_INPUT FOR THIS TASK_
-- BEGIN --
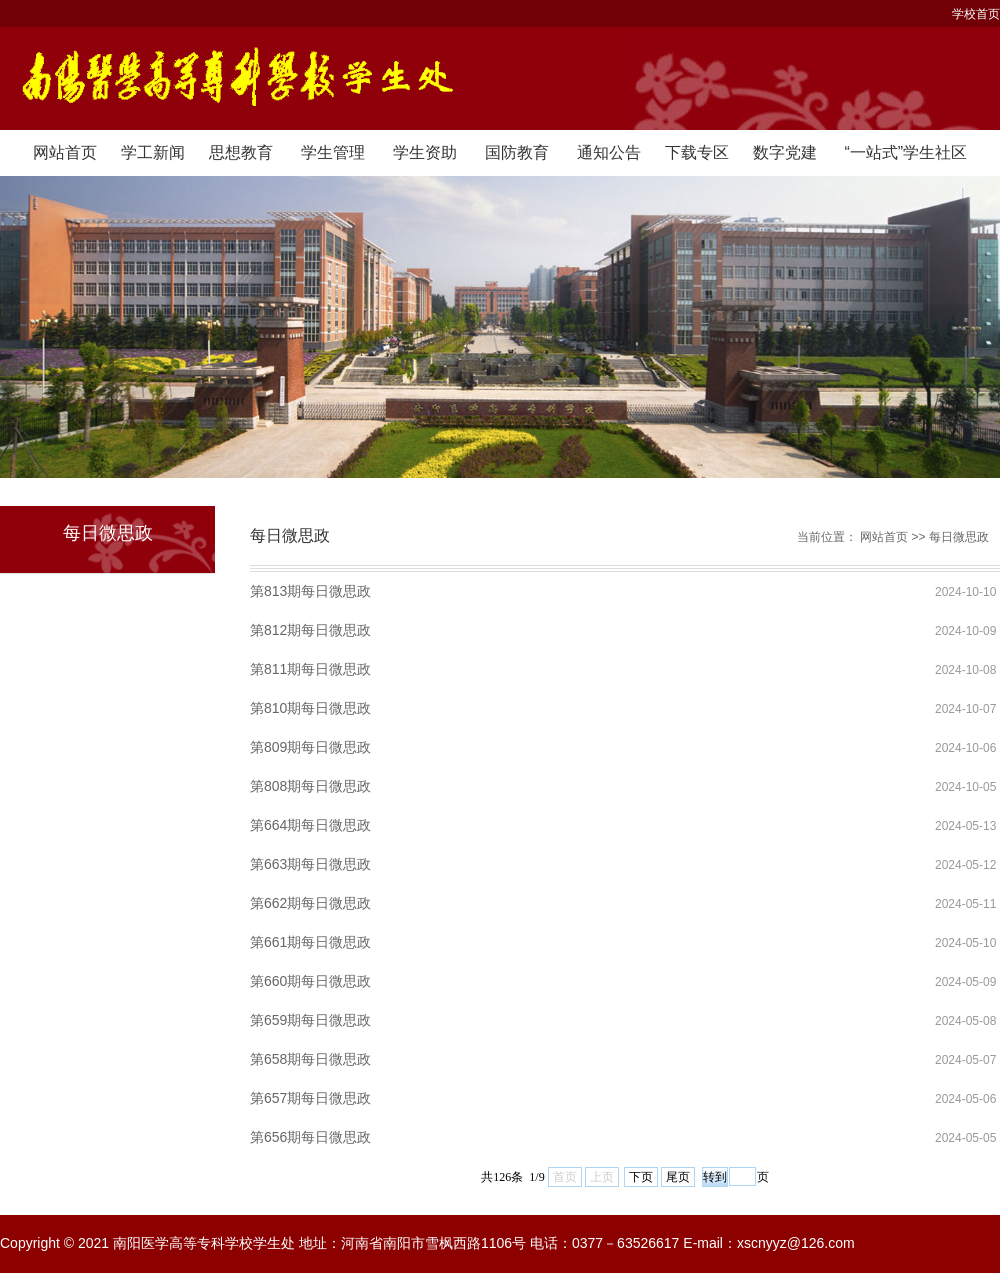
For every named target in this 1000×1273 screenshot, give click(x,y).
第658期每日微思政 (310, 1059)
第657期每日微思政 (310, 1098)
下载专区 (697, 152)
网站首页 (65, 152)
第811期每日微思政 (310, 669)
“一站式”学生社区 (905, 152)
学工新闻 (153, 152)
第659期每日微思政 (310, 1020)
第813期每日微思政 (310, 591)
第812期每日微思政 (310, 630)
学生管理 (333, 152)
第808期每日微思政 (310, 786)
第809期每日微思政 (310, 747)
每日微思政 (959, 537)
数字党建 (785, 152)
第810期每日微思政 (310, 708)
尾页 (678, 1177)
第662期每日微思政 (310, 903)
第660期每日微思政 (310, 981)
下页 (641, 1177)
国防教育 (517, 152)
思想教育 (241, 152)
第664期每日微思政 (310, 825)
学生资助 (425, 152)
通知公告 (609, 152)
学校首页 (976, 14)
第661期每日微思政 (310, 942)
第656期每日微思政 (310, 1137)
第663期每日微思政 (310, 864)
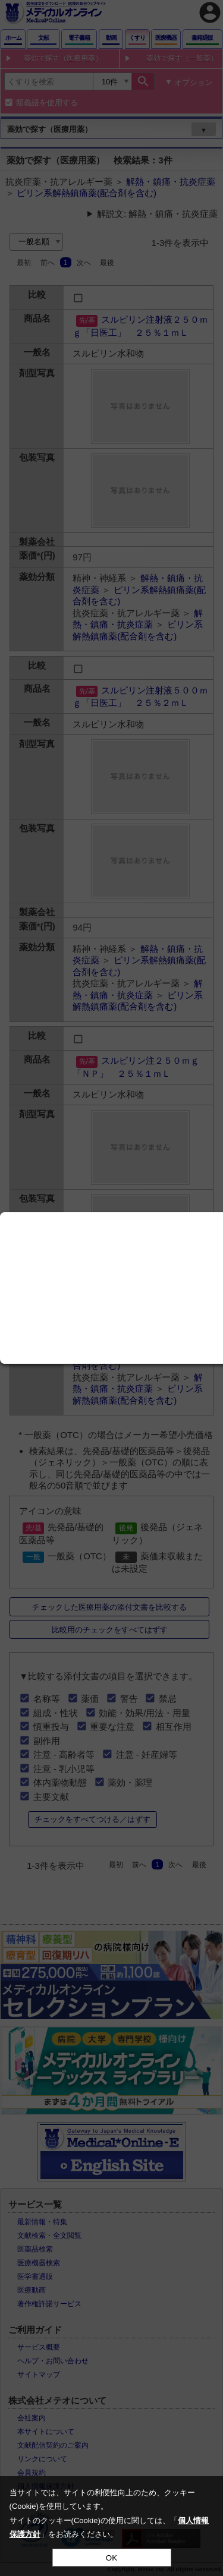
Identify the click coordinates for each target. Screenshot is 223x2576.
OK (111, 2557)
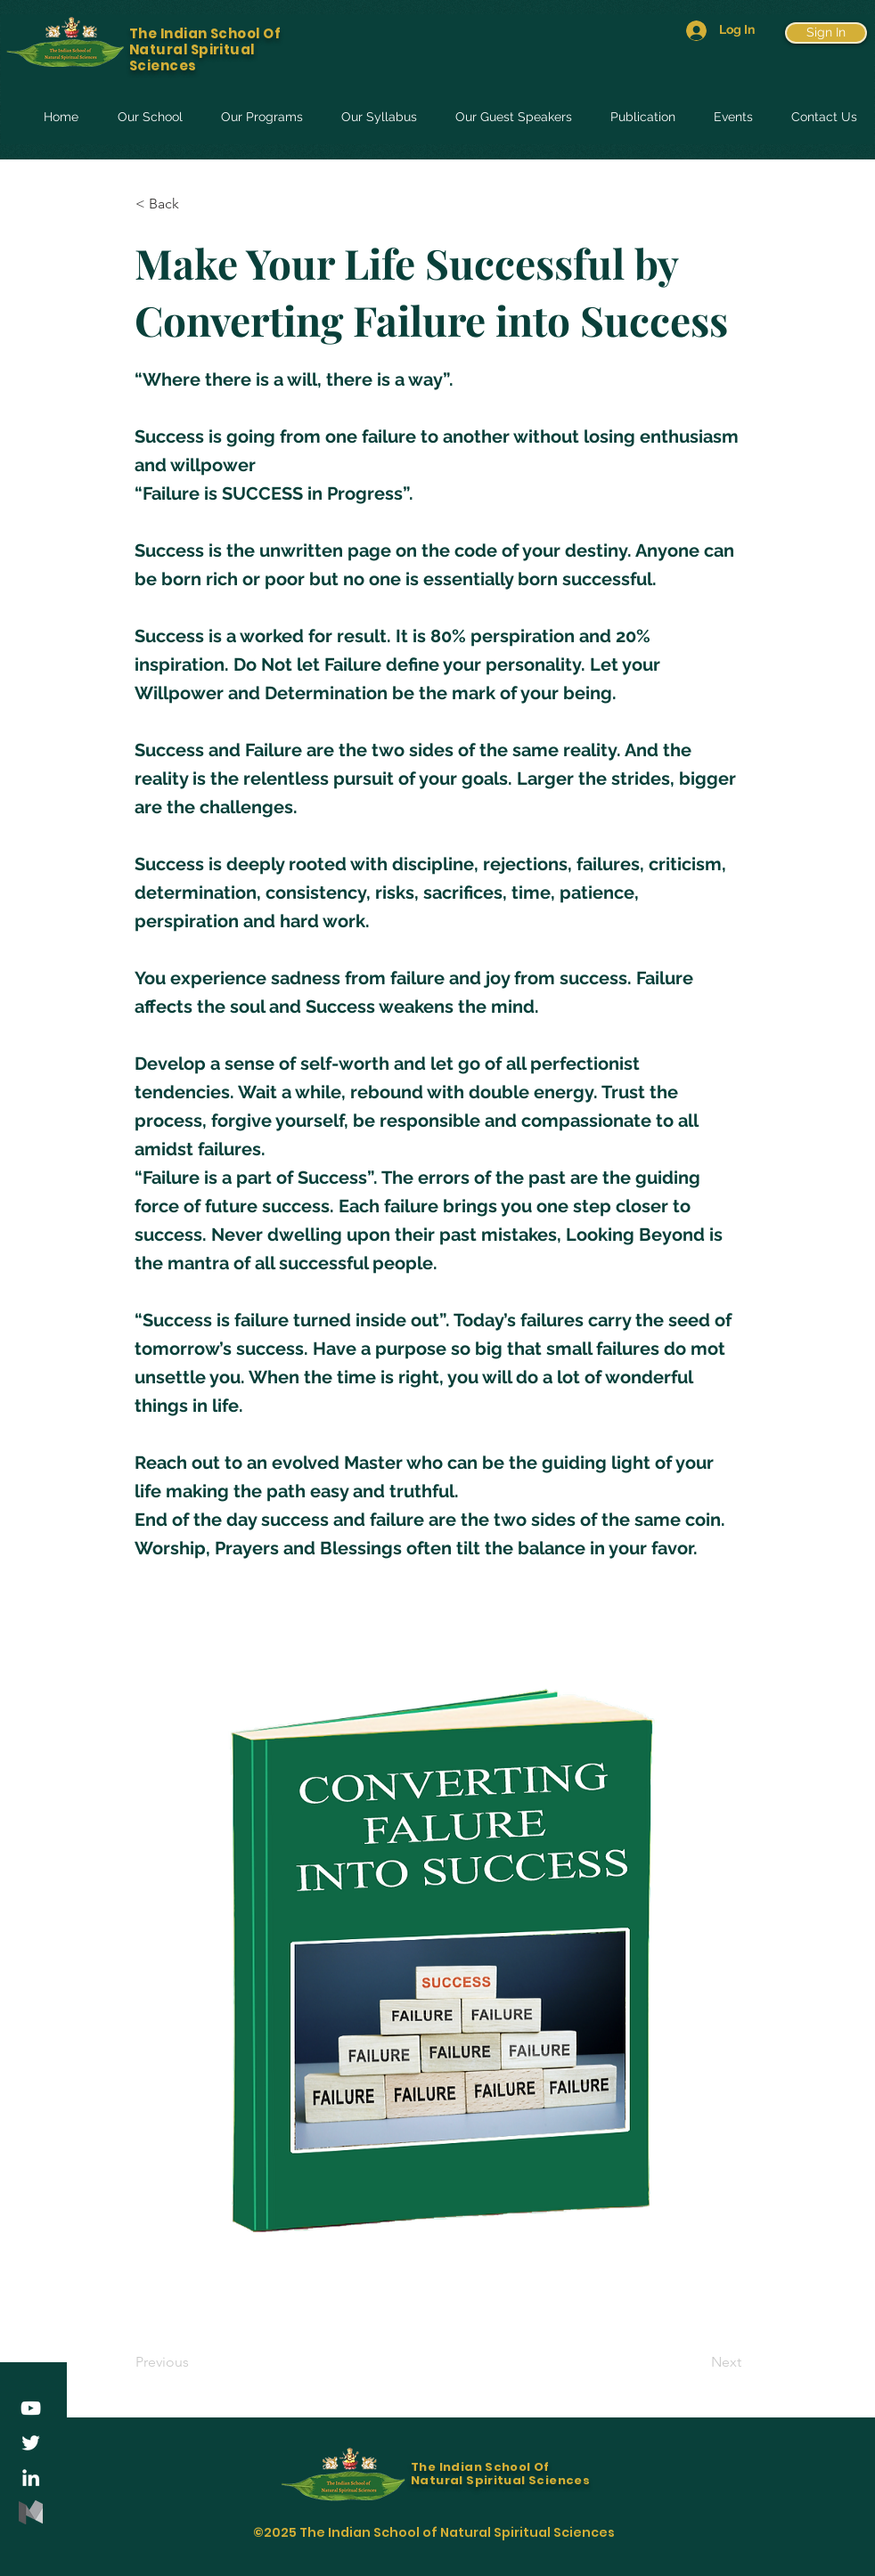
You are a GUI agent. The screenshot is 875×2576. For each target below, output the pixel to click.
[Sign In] (826, 33)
-- END --
Express the items above as a two-column CSV with the header "instruction" and "coordinates". Give one row per item, with the item's text in one quoted field and its answers in the other, line breaks replaced by spaces, and the pictures omitted.

_EXERCISE ANSWER_
instruction,coordinates
"For every named target in this 1000×1273 screenshot, give click(x,y). 第658期每日微思政","(310, 1059)"
"第657期每日微思政","(310, 1098)"
"下载专区","(697, 152)"
"网站首页","(65, 152)"
"第811期每日微思政","(310, 669)"
"“一站式”学生社区","(905, 152)"
"学工新闻","(153, 152)"
"第659期每日微思政","(310, 1020)"
"第813期每日微思政","(310, 591)"
"第812期每日微思政","(310, 630)"
"学生管理","(333, 152)"
"第808期每日微思政","(310, 786)"
"第809期每日微思政","(310, 747)"
"每日微思政","(959, 537)"
"数字党建","(785, 152)"
"第810期每日微思政","(310, 708)"
"尾页","(678, 1177)"
"第662期每日微思政","(310, 903)"
"第660期每日微思政","(310, 981)"
"下页","(641, 1177)"
"国防教育","(517, 152)"
"思想教育","(241, 152)"
"第664期每日微思政","(310, 825)"
"学生资助","(425, 152)"
"通知公告","(609, 152)"
"学校首页","(976, 14)"
"第661期每日微思政","(310, 942)"
"第656期每日微思政","(310, 1137)"
"第663期每日微思政","(310, 864)"
"Identify the click coordinates for each target. Screenshot is 223x2576. OK","(111, 2557)"
"You are a GUI agent. The screenshot is 875×2576. For each target below, output the pixel to click. [Sign In]","(826, 33)"